The non-invasive nature of transcutaneous stimulation means that some subjects remain recalcitrant to its effects. In the authors’ experience, inability to elicit dorsiflexion with NMES renders effective treatment impossible. In 23% of our subjects, all with severe venous disease and a larger than average BMI, maximum device stimulation was inadequate. If oedema is a contributing factor, prior limb elevation or compression bandaging may help. Otherwise, IPC and exercise programs may be viable alternatives.7,27–29 Skin irritation occurred in five subjects, which were treated with simple emollients. We have raised this issue with the manufacturer of the device, and other device adhesives are currently under investigation.

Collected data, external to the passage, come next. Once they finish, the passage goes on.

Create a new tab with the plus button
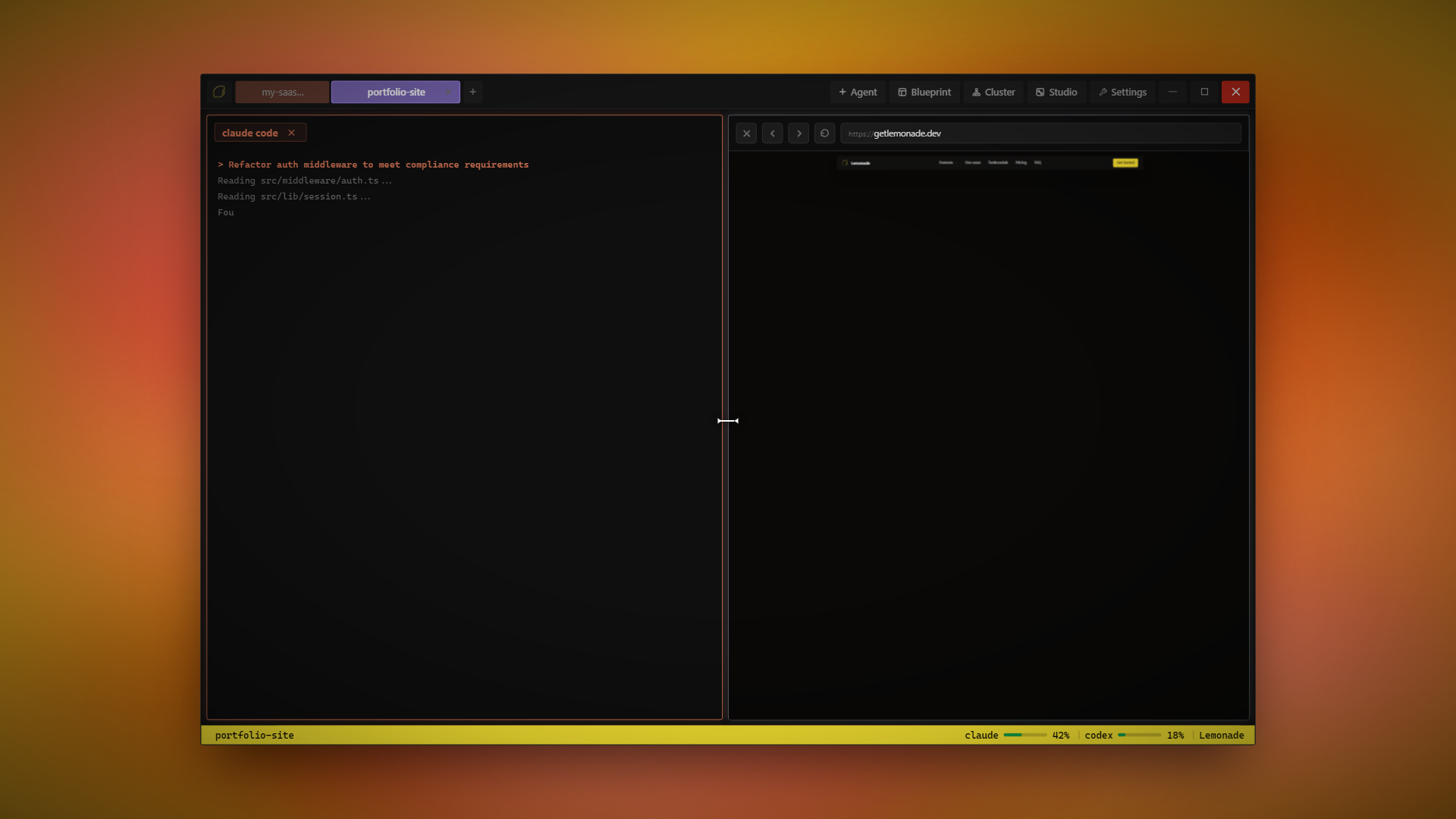 coord(472,92)
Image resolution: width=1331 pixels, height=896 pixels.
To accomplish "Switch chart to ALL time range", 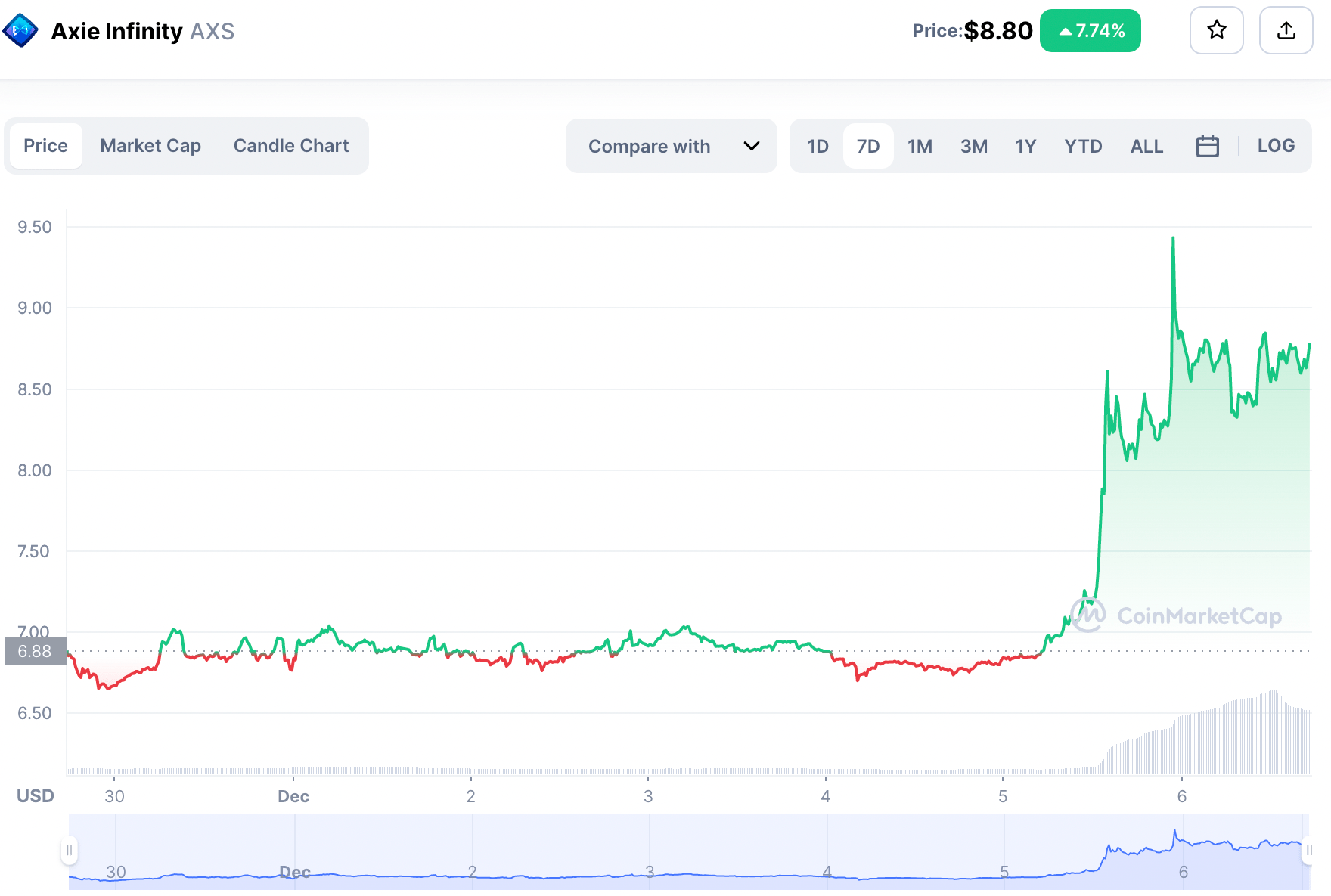I will click(x=1146, y=145).
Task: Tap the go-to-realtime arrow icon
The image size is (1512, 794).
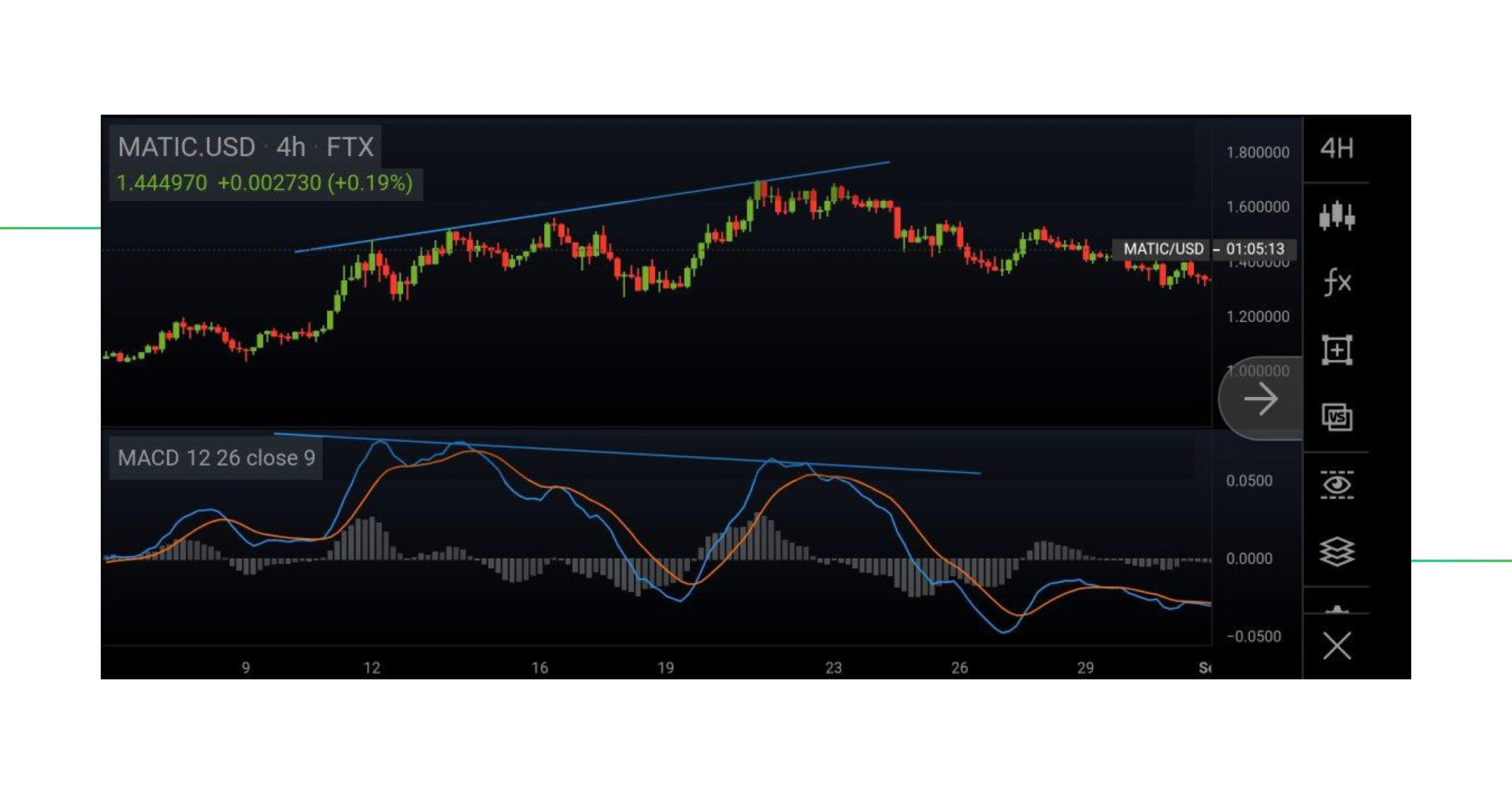Action: click(x=1261, y=399)
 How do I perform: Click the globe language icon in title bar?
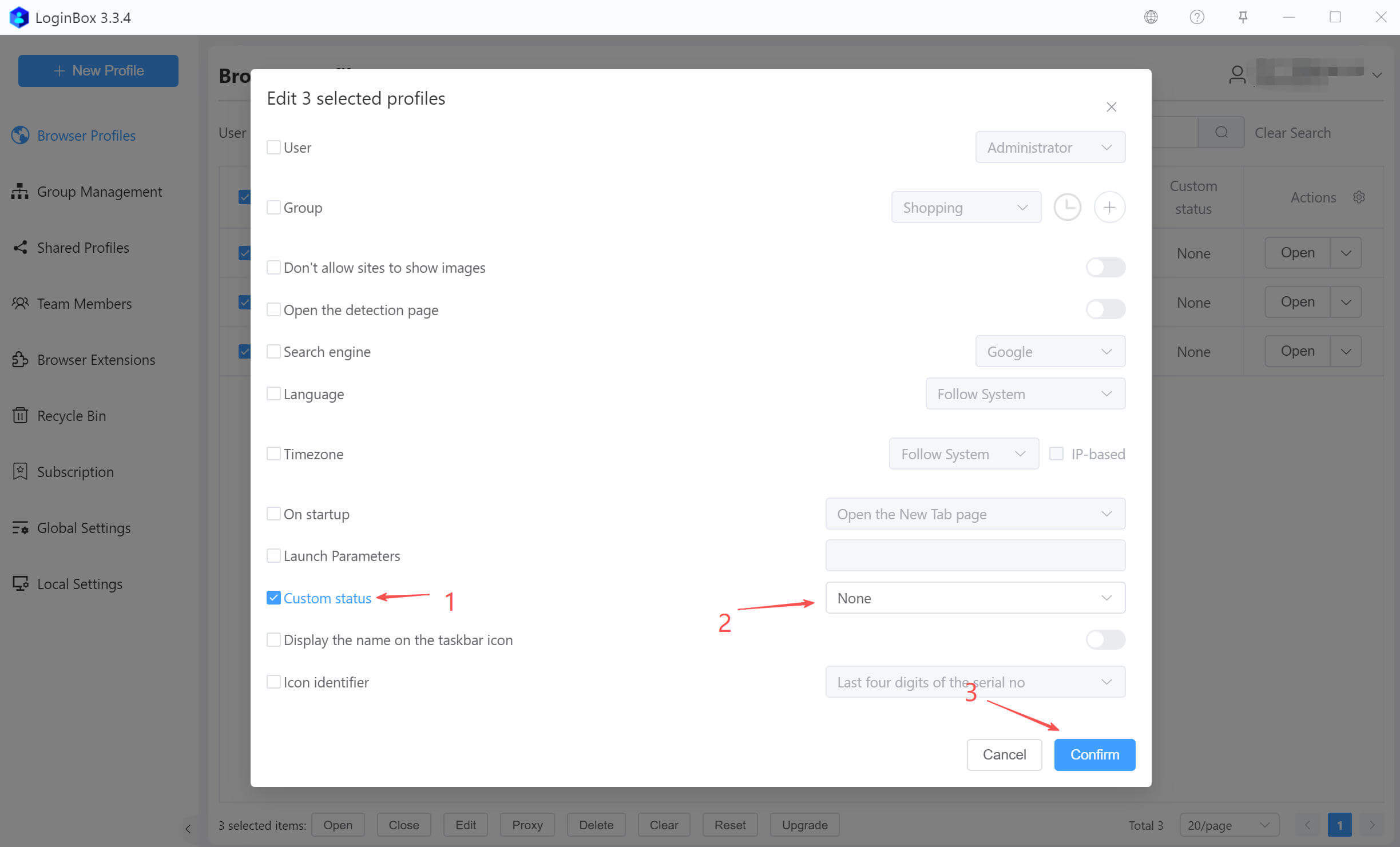(1151, 17)
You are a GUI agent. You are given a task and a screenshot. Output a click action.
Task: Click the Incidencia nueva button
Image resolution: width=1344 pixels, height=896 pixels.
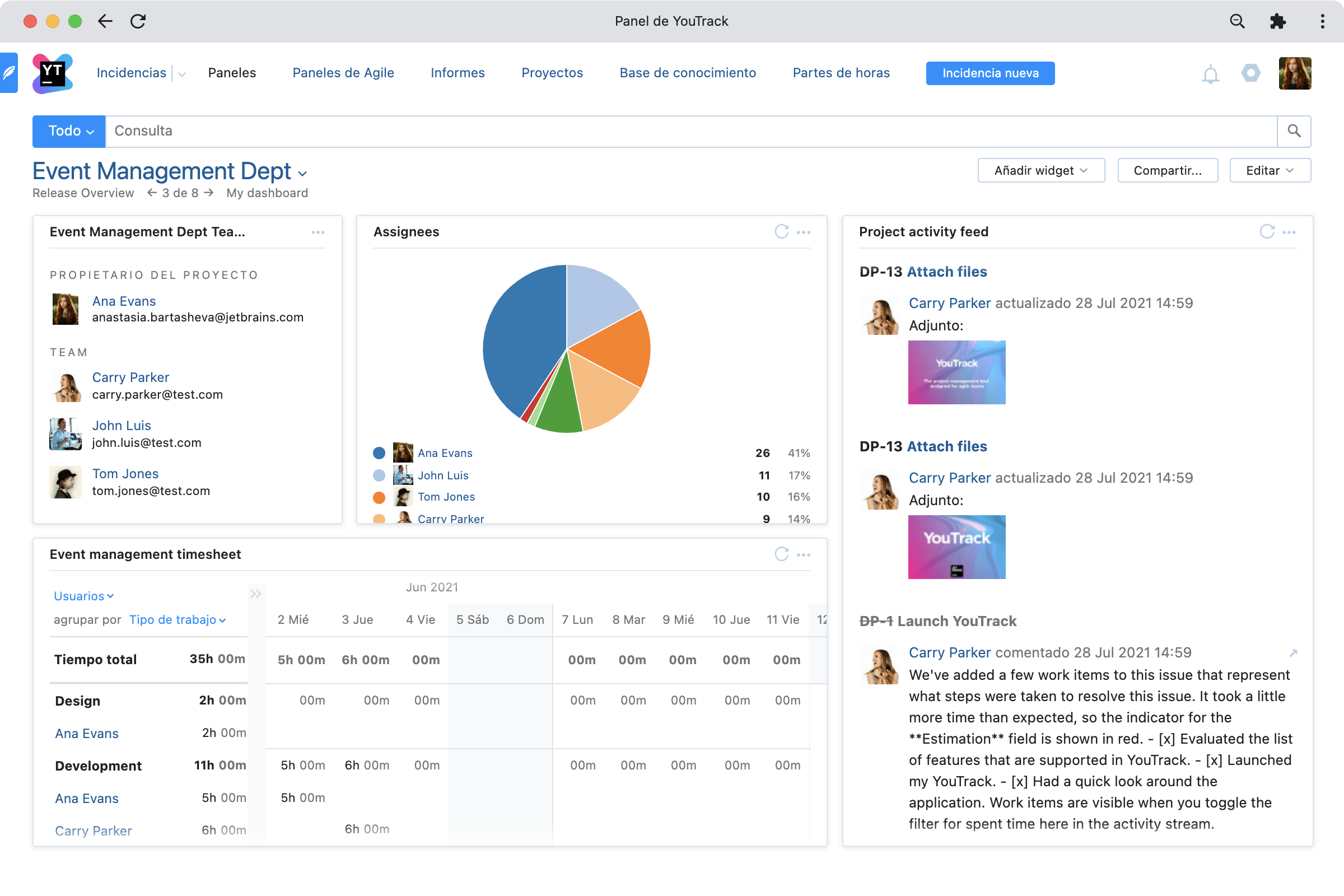990,73
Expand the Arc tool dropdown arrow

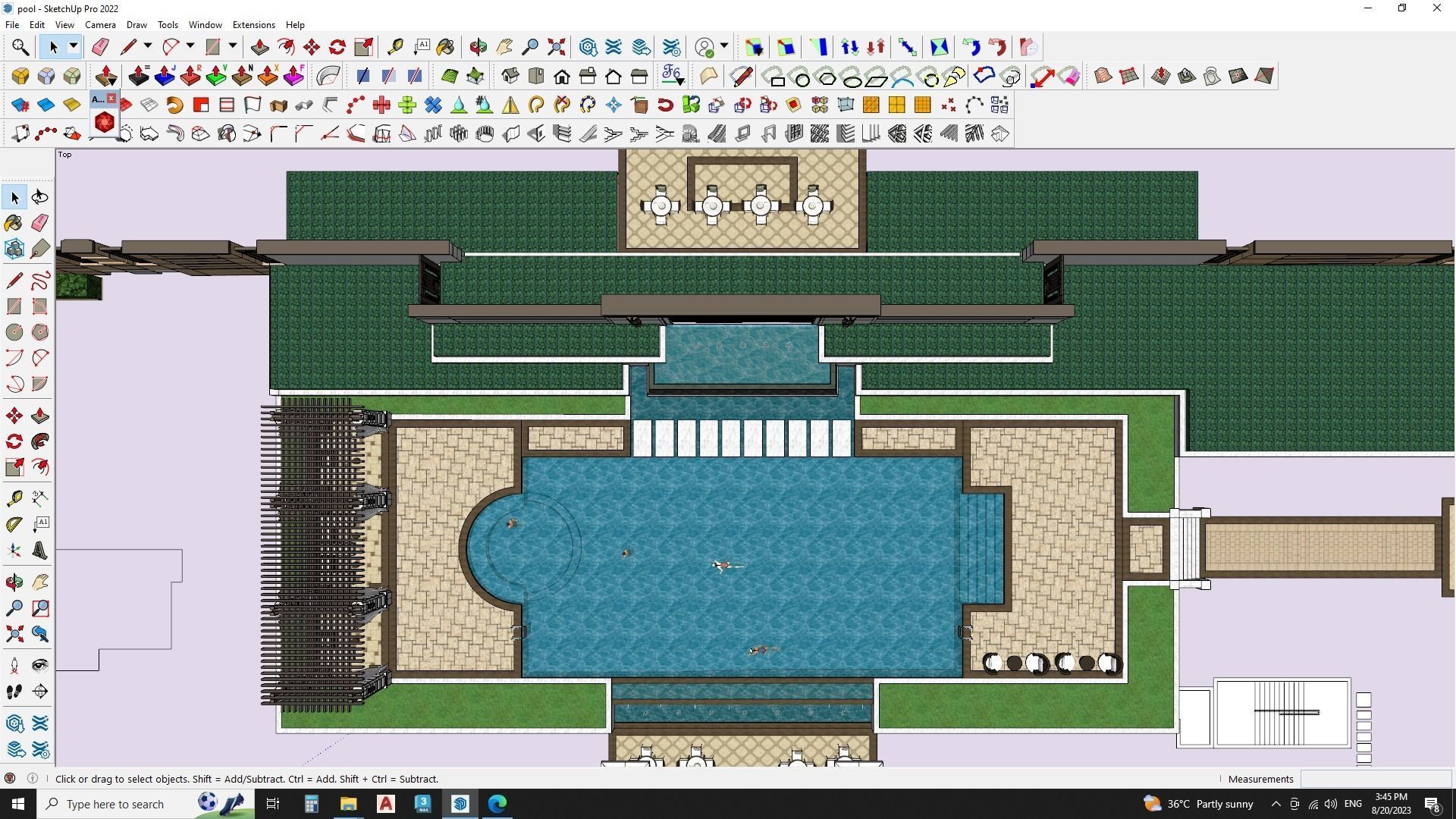tap(190, 47)
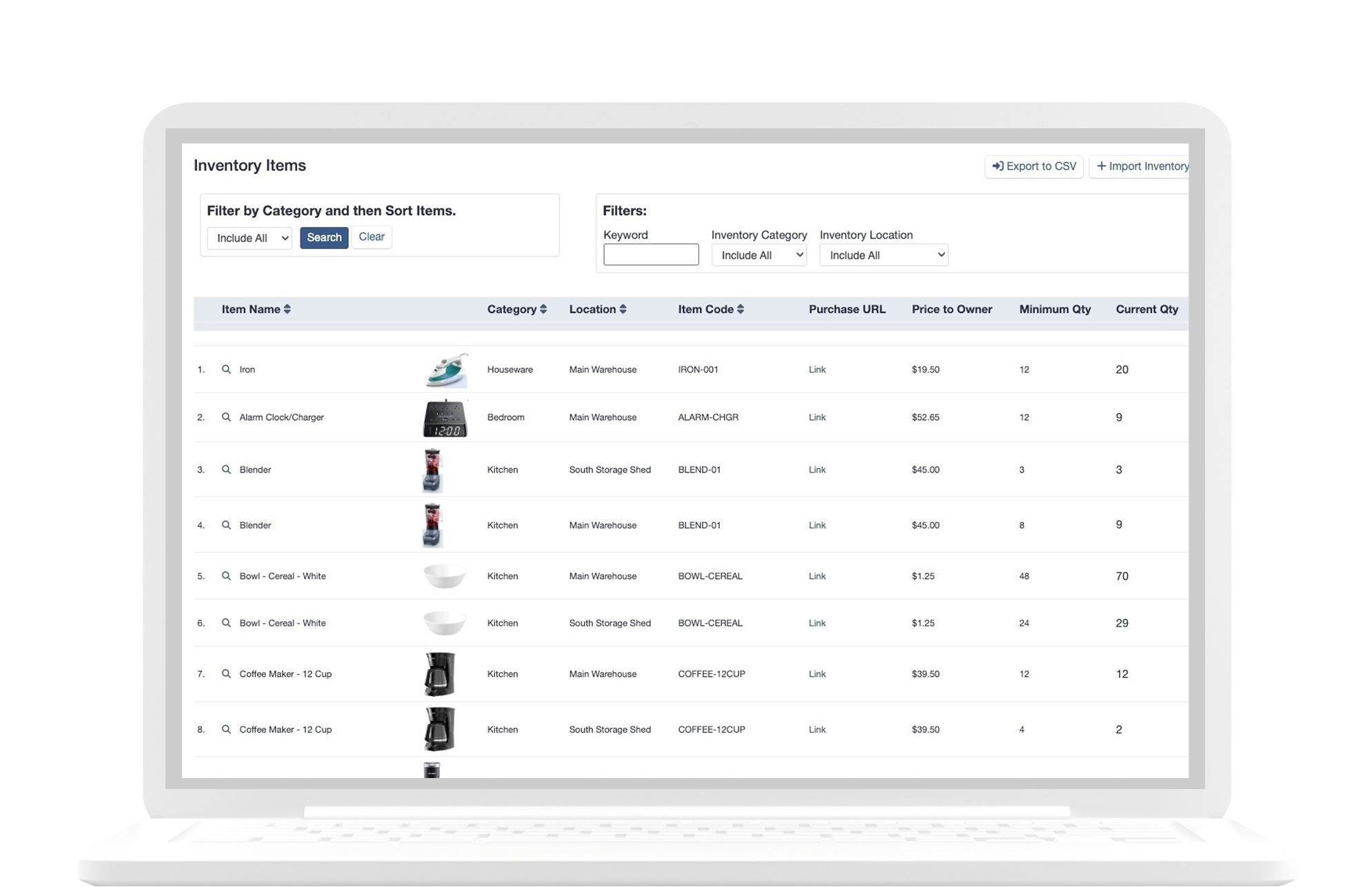This screenshot has width=1372, height=887.
Task: Open the Include All category filter dropdown
Action: point(249,238)
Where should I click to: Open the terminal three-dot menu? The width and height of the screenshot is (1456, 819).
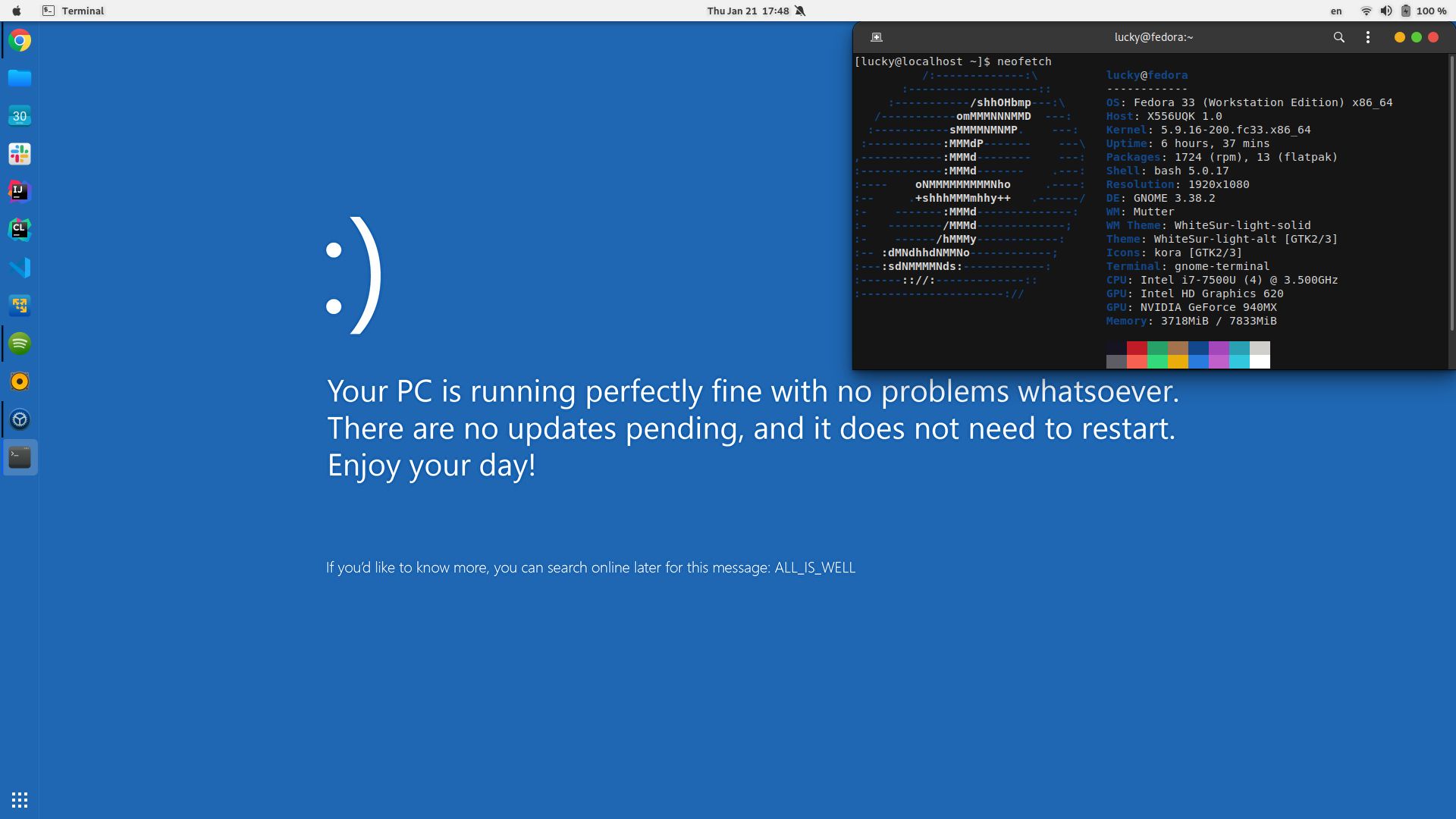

NMES enhances the peripheral venous circulation of both healthy subjects and those with chronic venous disease, and may be helpful in managing clinical symptoms. It may be a useful adjunct in the prevention of VTE, particularly in those patient groups at high risk, with contraindications to anticoagulation.

Data Sharing Statement

Anonymised data sharing will be considered according to reasonable request, by contacting the corresponding author directly.

Acknowledgments

This paper forms part of a research thesis of the first author (KJW), submitted to Imperial College London and available in their electronic repository (https://spiral.imperial.ac.uk/). All work presented here are the authors’ own works and have not been published in a journal previously. The abstract of this paper was presented at the American Venous Forum, February 2015, as a poster presentation with interim findings (https://www.veinforum.org/wp-content/uploads/2018/05/AM15FinalProgramV4sm.pdf).

Funding

This research was supported by the National Institute for Health Research (NIHR) Biomedical Research Centre, based at Imperial College Healthcare NHS Trust and Imperial College London. The views expressed are those of the authors and not necessarily those of the NHS, NIHR, or Department of Health. The research was funded by the European Venous Forum, Royal Society of Medicine, the Graham-Dixon Charitable Trust, and the Royal College of Surgeons of England. Ultrasound equipment and NMES devices were supplied through an unrestricted academic grant from Firstkind Ltd. The authors had sole control over analysis, manuscript preparation, and publication of the results.

Disclosure

The authors report no competing interests.